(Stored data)
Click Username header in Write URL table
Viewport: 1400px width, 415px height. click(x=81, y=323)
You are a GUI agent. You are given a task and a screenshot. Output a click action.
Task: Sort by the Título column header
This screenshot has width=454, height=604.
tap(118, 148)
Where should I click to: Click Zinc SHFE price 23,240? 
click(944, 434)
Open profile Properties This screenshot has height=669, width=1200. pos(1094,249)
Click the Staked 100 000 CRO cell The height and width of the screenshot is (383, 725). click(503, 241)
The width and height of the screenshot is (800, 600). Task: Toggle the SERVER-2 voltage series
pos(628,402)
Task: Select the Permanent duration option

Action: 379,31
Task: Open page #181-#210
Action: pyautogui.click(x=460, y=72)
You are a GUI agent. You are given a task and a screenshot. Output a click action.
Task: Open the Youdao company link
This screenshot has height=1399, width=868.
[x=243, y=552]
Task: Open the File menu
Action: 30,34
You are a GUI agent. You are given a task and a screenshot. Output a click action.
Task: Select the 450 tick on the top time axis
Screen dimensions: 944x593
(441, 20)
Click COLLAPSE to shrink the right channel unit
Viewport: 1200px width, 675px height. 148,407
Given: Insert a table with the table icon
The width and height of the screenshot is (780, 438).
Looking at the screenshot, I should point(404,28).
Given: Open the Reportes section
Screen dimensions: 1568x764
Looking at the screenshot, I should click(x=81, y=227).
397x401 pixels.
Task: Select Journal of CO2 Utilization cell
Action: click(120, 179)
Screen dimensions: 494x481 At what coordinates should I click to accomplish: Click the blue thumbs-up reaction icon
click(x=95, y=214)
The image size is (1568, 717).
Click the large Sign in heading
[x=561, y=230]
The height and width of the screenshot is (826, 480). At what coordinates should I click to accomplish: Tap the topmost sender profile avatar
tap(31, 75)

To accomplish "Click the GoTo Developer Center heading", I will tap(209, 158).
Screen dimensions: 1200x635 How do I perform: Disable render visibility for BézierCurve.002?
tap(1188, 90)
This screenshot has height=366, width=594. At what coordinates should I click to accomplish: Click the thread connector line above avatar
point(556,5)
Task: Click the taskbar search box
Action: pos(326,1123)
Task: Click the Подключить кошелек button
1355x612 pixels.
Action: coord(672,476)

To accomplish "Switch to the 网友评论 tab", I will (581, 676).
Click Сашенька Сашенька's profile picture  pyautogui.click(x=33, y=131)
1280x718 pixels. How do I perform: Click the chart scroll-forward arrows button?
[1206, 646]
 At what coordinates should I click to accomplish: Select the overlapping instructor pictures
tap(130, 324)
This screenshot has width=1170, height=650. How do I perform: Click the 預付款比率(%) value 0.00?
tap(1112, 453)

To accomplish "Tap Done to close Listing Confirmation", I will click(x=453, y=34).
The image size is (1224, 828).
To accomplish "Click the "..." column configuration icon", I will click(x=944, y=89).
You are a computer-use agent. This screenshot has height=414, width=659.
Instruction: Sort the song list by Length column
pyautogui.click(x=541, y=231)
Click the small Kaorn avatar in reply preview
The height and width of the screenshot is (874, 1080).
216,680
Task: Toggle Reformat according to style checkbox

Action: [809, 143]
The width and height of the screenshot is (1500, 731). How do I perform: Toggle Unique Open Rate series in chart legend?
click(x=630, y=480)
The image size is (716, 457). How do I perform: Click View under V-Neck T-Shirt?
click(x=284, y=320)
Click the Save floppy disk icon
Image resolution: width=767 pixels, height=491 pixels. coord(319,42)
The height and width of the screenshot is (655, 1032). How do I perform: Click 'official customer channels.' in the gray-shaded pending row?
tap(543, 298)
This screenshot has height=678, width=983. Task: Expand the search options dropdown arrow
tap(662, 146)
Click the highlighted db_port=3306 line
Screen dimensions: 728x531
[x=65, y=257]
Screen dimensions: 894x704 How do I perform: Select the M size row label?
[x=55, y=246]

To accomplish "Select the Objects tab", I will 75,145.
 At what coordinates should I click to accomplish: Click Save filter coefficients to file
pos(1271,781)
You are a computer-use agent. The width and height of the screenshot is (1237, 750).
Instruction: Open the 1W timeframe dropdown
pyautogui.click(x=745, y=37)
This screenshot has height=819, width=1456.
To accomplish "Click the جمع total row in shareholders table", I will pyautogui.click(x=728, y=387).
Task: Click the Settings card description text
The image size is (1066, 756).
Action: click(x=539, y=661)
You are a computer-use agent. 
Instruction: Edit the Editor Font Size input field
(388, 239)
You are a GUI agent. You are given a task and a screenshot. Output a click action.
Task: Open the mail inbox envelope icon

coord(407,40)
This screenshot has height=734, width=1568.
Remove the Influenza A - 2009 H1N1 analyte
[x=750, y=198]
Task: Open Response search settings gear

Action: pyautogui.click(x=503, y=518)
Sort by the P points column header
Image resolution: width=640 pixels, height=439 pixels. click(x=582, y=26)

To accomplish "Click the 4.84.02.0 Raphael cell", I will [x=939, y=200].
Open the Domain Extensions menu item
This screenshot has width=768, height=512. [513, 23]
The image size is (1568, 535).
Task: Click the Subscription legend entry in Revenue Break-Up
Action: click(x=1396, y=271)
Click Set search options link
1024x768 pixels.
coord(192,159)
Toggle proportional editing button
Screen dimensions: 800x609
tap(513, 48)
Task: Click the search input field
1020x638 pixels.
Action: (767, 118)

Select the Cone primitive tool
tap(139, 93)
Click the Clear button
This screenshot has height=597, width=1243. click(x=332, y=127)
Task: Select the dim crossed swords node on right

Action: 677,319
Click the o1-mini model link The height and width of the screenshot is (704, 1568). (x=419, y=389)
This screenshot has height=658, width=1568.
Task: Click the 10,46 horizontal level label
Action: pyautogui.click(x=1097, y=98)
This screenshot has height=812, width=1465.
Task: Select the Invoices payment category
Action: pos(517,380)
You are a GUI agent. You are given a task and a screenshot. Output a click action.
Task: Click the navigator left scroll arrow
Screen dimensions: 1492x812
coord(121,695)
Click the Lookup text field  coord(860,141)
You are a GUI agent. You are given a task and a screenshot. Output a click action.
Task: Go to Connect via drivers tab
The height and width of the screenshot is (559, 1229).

PROBLEM TO SOLVE - Your job is to return all lines above that hold the word "computer".

COMPLETED EXERCISE -
You are a computer-use agent. This screenshot has height=414, width=659.
You are a computer-use agent. The width and height of the screenshot is (1237, 750).
You are a computer-use agent. 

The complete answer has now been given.